Task brief => Scan the material for the word "handle" and return every matching line.

Record excerpts =>
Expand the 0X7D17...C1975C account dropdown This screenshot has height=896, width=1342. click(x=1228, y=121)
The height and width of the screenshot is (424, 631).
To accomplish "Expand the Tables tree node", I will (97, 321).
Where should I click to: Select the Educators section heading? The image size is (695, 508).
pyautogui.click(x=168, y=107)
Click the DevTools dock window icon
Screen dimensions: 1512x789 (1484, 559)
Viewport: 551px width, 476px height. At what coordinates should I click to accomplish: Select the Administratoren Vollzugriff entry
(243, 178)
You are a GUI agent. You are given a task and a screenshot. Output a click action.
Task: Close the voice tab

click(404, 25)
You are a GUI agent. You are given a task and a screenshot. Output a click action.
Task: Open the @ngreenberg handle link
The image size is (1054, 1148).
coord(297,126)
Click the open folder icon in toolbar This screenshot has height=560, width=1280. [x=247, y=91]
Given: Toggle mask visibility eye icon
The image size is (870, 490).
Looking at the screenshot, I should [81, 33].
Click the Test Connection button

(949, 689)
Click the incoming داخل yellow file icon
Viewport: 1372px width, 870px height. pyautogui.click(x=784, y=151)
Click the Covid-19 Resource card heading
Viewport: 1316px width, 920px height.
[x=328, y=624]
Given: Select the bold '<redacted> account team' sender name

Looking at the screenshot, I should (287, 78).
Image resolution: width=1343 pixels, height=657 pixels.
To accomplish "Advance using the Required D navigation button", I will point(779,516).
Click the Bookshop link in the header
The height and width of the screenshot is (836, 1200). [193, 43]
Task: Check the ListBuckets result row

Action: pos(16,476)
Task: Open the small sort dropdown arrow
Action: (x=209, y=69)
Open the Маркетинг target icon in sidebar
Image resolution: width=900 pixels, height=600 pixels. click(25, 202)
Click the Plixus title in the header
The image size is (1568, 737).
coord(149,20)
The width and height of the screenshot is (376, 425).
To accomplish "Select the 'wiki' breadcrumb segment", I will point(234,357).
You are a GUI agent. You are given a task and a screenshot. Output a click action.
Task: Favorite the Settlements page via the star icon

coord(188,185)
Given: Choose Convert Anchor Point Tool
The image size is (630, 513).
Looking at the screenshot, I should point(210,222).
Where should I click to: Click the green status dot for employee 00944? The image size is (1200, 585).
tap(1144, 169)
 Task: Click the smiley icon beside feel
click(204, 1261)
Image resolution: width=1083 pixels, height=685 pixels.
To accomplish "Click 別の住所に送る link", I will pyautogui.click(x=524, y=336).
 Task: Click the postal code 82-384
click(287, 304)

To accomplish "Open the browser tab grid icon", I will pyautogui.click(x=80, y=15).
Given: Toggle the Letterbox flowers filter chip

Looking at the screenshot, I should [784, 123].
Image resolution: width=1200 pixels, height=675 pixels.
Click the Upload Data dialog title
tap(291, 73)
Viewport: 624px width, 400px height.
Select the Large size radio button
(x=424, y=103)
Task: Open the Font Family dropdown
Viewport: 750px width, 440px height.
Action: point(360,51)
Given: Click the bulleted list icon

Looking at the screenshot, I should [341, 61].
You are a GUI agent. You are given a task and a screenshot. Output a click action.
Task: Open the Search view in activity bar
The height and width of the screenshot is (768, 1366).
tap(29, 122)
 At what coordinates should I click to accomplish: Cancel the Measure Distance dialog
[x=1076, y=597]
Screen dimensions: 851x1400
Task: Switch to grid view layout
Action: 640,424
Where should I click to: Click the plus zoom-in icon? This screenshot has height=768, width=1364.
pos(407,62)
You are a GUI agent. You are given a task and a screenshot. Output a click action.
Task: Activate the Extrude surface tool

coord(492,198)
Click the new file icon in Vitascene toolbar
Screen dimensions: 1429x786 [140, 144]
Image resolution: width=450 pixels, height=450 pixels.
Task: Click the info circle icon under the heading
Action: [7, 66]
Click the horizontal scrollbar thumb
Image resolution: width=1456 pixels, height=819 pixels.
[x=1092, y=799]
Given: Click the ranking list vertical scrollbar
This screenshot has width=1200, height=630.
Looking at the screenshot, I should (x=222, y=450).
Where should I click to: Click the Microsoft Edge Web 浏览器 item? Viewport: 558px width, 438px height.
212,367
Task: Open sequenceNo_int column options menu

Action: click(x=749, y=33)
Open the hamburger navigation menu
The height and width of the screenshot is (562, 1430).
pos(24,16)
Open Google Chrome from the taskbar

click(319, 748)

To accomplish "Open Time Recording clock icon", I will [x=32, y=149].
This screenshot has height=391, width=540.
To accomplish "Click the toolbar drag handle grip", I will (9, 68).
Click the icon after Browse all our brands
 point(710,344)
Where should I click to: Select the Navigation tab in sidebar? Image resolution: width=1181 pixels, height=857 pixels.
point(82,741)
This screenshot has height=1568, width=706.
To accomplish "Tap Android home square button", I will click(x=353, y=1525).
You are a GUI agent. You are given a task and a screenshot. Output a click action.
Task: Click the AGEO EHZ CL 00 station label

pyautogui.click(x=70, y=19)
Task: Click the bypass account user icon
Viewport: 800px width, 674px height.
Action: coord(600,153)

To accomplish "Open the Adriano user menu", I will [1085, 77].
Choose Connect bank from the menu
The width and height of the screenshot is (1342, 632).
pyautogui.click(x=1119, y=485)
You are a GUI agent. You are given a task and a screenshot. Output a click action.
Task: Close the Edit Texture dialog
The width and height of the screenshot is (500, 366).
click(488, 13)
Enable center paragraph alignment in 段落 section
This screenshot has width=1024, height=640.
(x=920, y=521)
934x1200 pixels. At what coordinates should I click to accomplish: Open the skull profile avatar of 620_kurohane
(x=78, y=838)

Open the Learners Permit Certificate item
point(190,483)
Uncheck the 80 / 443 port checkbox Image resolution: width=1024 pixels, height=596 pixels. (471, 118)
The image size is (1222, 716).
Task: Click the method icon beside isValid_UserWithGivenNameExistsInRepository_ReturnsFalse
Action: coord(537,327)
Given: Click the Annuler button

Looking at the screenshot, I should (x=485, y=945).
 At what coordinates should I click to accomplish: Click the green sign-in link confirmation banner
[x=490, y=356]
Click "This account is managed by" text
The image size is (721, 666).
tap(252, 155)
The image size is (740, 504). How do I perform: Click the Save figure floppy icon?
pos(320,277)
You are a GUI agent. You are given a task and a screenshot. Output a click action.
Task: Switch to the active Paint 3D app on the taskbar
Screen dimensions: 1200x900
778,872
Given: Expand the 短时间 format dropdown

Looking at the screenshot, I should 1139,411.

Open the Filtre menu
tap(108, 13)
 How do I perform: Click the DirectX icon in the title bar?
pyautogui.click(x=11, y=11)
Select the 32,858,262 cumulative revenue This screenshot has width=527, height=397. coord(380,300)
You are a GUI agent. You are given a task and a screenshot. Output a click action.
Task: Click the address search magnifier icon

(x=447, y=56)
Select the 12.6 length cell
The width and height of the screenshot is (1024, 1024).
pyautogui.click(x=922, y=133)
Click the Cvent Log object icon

Reply =>
Task: Open the @ngreenberg handle link
To accomplish "Click the toolbar drag handle grip", I will (9, 68).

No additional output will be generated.